Tuesday, February 12, 2008

Jean Patou Ma Collection


If elegance is the quality that makes it easy to overlook something due to its subdued character, Jean Patou's forgotten vintage perfumes might fit the bill. That doesn't mean they're boring scents; I don't know if they were considered so quiet back in the day. Sometimes, a creative person or team turns out a bunch of things and comes up with a hit; in Jean Patou's case, the winning perfume was Joy. The lesser-known Jean Patou perfumes were once revived as part of a 12-piece miniature collection called Ma Collection. These now-obscure scents were created between 1925 and 1964. I'd written about the lovely Vacances before, but today, I want to briefly review some of the others in the collection. It just so happens I have a wonderful friend who lives overseas in Germany who has sent me an enormous package filled with vintage Patou samples and decants, so I've got lots of happiness to share.

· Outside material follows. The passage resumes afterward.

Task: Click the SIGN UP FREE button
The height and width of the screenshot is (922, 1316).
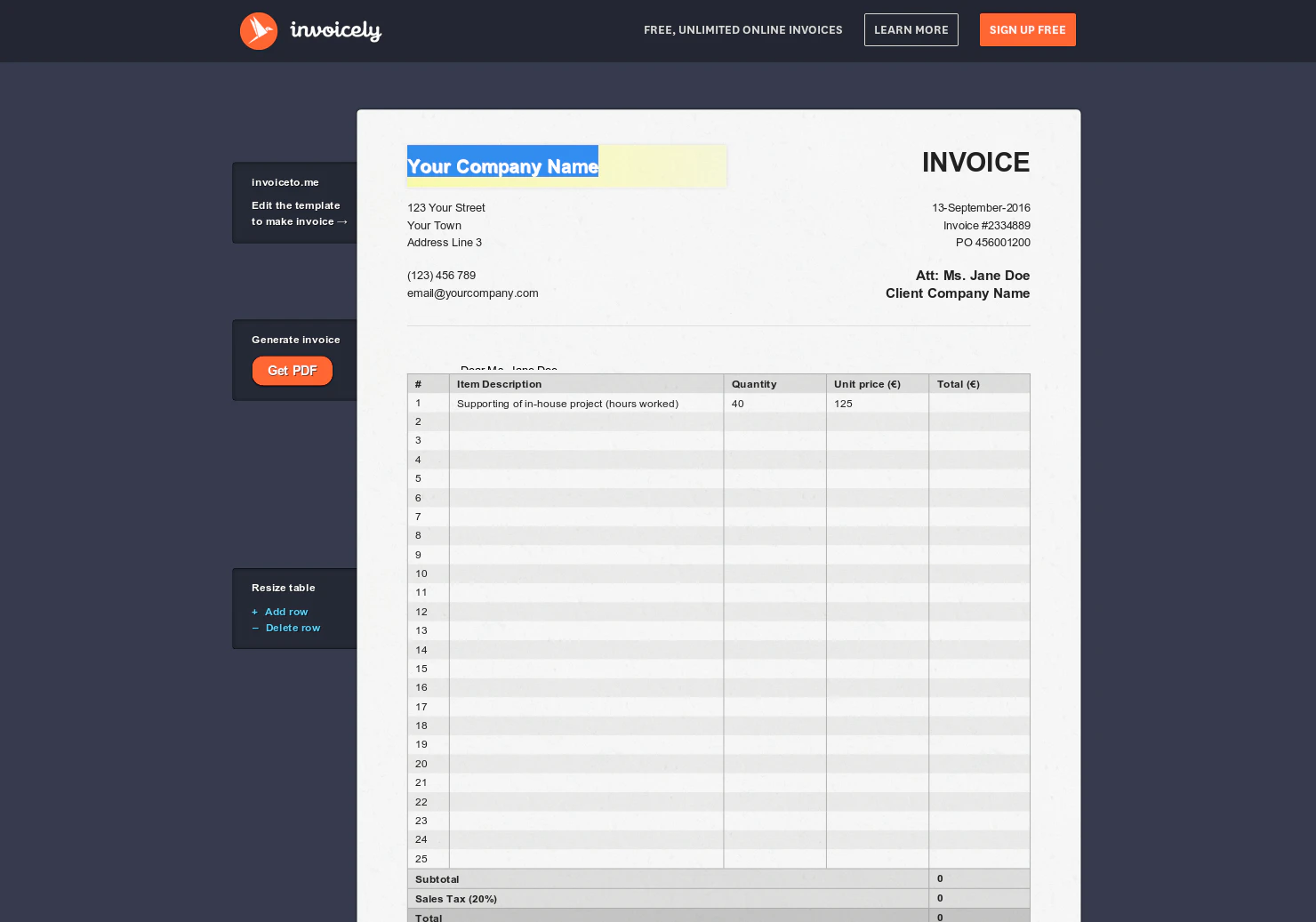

3 of the 12 Ma Collection scents were once part of Jean Patou's Love Trilogy: This 1925 offering consisted of Amour Amour, the first Patou perfume, Que sais-je? and Adieu Sagesse. The trio told a romantic tale in 3 stages; those stages were represented by 3 different types of women: a dark-skinned brunette, a blonde and a redhead. I usually dislike typecasting, especially because Western systems tend to lump all dark people together into one group that supposedly can never wear the fairest colors in the spectrum. Kevyn Aucoin, the makeup guru who passed on too young, was a pioneer in the industry who spoke out against stereotypes and the concept of ethnic VS standard beauty. Well, what I admire about this Jean Patou set is that he created the fairest Floral for the dark-skinned beauty. I can only imagine Josephine Baker, one of Patou's most illustrious clients, being a muse for such a lilting, springlike Fresh Floral. The scent is comparable to Caron Fleurs de Rocaille in its delicate but slightly musky floralcy.

Que sais-Je? was created for the blonde, and it's a peachy Fruity Chypre, with very pronounced powdery peach notes. I find it similar at first to Etat Libre d'Orange Encens et Bubblegum, and to a lesser degree to Dolce & Gabbana The One and Gwen Stefani LAMB. The dry down stage is Chypre without a doubt, and to my modernized nose, the scent is a bit too musty to take. It's still a beauty of a blend that gives the impression of peaches and cream skin, with a hint of booziness in there somewhere. It's flirtatious and naughty, yet wants to be all grown up in an adult atmosphere. Adieu Sagesse is an understated Aldehydic Floral with spicy accents, created for the redhead. I wish I had more to write about but as lovely as the scent is, it hasn't proven to be the most memorable of the bunch for me. You may love it--please do give it a try if you ever come across it.

Very briefly, here are my quick impressions of the others I've tried: Caline (1964), a soft green floral with a powdery, mossy, Chypre-like aspect and true to its time; Colony (1938), a voluptuous pineapple Chypre, darker and base-heavier than L'Artisan Parfumeur Ananaz Fizz but tropical like that, and sweet; Moment Supreme (1929), a very evocative lavender-amber with subtle spices and a classic rose-jasmine heart--I love this and find it to be very beautiful and refined; Normandie (1935), an assertive, big spicy-ambery-vanillic Oriental with a sweet, fruity top and carnation-rose-jasmine heart, bringing to mind Guerlain Vol de Nuit or Red Moscow; L'Heure Attendue (1946), a spicy, woody Aldehydic Floral I've compared to Frederic Malle Iris Poudre, Laura Biagiotti Venezia and Lady Stetson. I will report back on the remaining 3, Chaldee (1927), Cocktail (1930) and Divine Folie (1933) when I find samples of them somewhere.